Our view: To succeed alongside established brands, D2C companies need to think beyond selling just online or just in-store.

“What leads to a successful business is having multiple ways to sell your product and finding the right partners to help you do it,” said our analyst Suzy Davidkhanian. “That means using wholesale models, social commerce, or any other number of strategies to reach the maximum number of consumers.

3. Competition among fast-fashion companies heats up.

  • H&M and Zara, two of the world’s biggest fast-fashion retailers, are duking it out for the top spot. In the first quarter, Zara outshone H&M as it reported record profits for 2022 (while H&M reported a smaller-than-expected increase in sales for Q1).
  • Shein has set some big revenue goals. The retailer says it will more than double its revenue to almost $60 billion by 2025, exceeding the combined annual sales of H&M and Zara, per the Financial Times.
  • Meanwhile, European company Primark is expanding further into the US, opening stores across the southern US to cater to its customer bases in Texas and Florida.

The sustainability factor: As consumers seek more sustainable ways to shop, fast-fashion brands seek ways to cut down on the massive amounts of waste they produce. Some, like H&M, have launched resale programs, which cut down on waste while also boosting profits. Others, like Primark, will source more sustainable materials for their clothing.

Our view: With everyone vying for the same customers, fast-fashion retailers need to find ways to differentiate themselves. Considering co-branded product lines (which feed into consumers’ desire for unique or hard-to-get items) or finding ways to make the purchase journey more seamless (through flexible payment or pickup options) could be two strategies.

4. Fashion retailers use technology to expand reach.
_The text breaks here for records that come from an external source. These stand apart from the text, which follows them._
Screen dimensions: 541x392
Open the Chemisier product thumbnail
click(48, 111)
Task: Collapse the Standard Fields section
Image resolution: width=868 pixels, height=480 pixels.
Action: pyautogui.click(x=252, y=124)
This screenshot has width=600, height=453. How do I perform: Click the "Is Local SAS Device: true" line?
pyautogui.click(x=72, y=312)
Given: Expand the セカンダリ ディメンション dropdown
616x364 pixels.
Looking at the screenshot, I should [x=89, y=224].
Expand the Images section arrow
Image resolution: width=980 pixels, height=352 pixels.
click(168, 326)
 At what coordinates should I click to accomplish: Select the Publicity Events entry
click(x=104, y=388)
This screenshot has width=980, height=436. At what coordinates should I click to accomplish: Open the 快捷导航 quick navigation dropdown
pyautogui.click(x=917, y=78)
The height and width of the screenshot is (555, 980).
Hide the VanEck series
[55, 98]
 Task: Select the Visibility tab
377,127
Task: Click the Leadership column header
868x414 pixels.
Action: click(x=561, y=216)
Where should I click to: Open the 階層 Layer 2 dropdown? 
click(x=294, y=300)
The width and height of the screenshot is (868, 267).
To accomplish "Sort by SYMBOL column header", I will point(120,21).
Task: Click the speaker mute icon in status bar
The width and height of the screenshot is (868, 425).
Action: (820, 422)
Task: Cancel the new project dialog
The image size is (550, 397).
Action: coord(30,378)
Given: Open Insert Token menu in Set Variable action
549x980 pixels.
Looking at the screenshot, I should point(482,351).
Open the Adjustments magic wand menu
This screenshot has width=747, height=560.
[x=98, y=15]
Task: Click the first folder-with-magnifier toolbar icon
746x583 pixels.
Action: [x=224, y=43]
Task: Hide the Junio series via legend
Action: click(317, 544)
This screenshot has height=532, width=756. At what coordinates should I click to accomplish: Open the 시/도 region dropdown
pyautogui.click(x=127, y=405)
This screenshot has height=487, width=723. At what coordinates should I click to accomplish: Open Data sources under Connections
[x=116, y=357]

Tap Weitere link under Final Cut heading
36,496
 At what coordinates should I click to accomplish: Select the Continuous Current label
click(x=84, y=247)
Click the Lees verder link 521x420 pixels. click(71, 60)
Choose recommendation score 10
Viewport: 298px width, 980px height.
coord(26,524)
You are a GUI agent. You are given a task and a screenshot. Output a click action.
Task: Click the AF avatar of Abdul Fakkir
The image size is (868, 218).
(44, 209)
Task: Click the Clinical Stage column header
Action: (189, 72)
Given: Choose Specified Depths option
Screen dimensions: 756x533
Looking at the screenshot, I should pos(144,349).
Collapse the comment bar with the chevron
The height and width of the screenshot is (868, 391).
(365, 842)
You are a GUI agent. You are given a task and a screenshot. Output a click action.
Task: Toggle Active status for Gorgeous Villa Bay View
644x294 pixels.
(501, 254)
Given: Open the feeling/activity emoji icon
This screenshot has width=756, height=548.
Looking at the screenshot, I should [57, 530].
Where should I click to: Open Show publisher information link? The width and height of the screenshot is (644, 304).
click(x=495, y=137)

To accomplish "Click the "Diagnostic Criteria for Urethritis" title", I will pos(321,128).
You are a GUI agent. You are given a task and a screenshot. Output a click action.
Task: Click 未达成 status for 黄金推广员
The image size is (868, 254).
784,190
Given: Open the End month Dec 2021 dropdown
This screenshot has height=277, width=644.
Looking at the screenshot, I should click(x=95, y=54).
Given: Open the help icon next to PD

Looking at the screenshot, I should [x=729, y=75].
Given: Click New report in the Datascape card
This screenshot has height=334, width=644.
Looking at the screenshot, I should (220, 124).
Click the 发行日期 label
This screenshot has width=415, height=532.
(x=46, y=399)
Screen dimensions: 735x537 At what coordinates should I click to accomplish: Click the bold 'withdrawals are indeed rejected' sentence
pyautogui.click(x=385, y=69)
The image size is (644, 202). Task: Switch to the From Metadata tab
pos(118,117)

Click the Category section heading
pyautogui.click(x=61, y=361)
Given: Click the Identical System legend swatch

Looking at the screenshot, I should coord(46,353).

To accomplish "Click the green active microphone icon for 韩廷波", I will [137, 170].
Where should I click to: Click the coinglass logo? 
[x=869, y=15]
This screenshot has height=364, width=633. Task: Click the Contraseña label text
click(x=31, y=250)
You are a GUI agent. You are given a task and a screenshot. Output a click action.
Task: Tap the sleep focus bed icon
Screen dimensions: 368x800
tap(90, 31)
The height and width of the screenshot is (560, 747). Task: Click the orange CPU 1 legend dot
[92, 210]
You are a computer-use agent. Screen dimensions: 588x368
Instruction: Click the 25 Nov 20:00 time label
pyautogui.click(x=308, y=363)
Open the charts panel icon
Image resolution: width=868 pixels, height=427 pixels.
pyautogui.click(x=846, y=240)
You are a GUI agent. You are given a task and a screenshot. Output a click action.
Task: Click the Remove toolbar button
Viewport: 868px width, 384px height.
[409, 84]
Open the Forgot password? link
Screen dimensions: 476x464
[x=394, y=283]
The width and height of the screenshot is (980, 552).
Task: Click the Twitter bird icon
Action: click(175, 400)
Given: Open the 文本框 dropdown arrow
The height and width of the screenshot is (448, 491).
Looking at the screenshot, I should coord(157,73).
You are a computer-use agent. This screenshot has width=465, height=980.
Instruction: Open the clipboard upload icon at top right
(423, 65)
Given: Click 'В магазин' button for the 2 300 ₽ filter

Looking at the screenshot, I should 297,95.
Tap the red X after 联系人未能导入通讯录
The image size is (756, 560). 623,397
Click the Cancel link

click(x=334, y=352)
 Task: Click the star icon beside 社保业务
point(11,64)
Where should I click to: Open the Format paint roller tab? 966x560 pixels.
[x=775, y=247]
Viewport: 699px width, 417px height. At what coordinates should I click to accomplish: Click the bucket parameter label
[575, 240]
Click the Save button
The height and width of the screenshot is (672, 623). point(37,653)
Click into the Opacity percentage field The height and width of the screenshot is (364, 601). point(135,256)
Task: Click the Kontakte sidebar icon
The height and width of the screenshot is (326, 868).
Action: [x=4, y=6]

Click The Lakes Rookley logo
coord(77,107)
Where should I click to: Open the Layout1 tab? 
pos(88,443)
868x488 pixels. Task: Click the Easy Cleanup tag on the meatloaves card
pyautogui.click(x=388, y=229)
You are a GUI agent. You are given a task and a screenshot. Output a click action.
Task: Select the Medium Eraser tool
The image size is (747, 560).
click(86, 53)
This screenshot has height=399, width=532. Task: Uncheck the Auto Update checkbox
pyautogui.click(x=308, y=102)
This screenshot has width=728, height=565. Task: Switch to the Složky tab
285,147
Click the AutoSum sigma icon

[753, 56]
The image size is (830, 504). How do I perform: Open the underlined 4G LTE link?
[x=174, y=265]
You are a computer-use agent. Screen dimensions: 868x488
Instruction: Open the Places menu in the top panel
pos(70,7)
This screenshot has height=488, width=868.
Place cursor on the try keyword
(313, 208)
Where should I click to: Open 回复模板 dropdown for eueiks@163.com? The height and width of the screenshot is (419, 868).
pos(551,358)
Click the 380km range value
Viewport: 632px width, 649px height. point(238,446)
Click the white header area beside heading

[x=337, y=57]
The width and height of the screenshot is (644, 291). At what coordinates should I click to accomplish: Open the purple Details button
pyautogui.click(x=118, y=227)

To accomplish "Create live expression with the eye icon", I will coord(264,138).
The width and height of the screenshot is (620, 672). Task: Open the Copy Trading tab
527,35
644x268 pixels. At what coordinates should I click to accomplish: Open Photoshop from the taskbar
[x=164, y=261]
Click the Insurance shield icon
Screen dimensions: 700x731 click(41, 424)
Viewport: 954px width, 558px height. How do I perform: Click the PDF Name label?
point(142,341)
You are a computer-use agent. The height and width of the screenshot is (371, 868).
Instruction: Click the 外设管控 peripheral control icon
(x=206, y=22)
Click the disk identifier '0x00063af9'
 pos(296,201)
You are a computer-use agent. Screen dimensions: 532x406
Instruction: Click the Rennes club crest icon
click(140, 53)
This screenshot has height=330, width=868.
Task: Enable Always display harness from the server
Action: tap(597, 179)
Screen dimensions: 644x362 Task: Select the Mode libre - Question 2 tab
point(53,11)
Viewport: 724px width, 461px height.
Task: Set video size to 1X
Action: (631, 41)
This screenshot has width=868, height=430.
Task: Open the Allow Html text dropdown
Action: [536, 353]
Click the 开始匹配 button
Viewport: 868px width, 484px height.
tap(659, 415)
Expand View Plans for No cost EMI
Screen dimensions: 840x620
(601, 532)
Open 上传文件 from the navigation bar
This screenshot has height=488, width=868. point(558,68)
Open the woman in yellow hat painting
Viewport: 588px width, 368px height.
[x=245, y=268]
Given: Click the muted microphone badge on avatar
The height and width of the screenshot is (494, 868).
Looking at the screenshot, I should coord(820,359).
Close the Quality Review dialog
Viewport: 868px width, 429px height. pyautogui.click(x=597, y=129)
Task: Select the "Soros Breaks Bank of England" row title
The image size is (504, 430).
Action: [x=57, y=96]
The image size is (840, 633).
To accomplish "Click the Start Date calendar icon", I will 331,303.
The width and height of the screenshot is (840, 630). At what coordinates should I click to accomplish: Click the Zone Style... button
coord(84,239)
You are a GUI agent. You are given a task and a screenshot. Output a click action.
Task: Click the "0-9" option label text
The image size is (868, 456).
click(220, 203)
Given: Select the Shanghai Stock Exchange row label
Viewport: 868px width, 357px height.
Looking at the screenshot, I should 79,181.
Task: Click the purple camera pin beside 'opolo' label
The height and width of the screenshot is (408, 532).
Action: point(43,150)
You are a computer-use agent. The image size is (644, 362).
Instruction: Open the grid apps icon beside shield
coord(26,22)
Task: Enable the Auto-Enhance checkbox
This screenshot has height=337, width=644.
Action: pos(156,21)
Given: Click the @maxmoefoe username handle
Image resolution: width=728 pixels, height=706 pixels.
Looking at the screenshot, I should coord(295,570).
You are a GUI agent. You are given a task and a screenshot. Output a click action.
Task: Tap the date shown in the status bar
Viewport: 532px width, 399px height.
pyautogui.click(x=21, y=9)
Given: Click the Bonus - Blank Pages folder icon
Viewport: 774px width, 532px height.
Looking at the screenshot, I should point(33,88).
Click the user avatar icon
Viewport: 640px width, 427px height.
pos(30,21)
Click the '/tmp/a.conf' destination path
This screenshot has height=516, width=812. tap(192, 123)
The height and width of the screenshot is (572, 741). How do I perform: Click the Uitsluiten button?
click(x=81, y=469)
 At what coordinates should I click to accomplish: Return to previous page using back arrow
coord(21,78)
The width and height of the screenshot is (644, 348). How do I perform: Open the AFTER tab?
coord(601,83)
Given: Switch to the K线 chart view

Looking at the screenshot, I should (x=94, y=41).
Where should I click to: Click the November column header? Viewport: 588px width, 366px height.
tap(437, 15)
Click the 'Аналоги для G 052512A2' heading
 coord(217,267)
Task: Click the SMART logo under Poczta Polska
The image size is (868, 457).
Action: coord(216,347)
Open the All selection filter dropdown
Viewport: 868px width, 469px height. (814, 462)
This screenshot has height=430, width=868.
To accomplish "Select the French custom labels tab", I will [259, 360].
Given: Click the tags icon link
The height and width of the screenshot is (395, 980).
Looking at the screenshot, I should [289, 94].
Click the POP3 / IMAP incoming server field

  • Snap is working with retailers like Goodr, Princess Polly, and Gobi Cashmere to promote their products via the social media platform’s AR try-on lenses.
  • Coach, adidas, and Tommy Hilfiger participated in this year’s Metaverse Fashion Week, showcasing their latest collections in a cross-platform digital fashion show.
  • Following a successful test during the 2022 holiday season, Bloomingdale’s Outlet has extended its partnership with livestreaming mobile app ShopShops.
  • ChatGPT and other generative AI solutions may play a big part in fashion ecommerce, helping brands enhance product search and discovery, generate product descriptions, or even customize or co-create products.

Our view: Experimenting with cutting-edge technology can give fashion brands an edge, but it’s important to make sure the technology resonates with consumers. For example, only 18% of US teens and adults have used the metaverse in the past year, per a February 2023 KPMG survey, making an investment in the technology a gamble.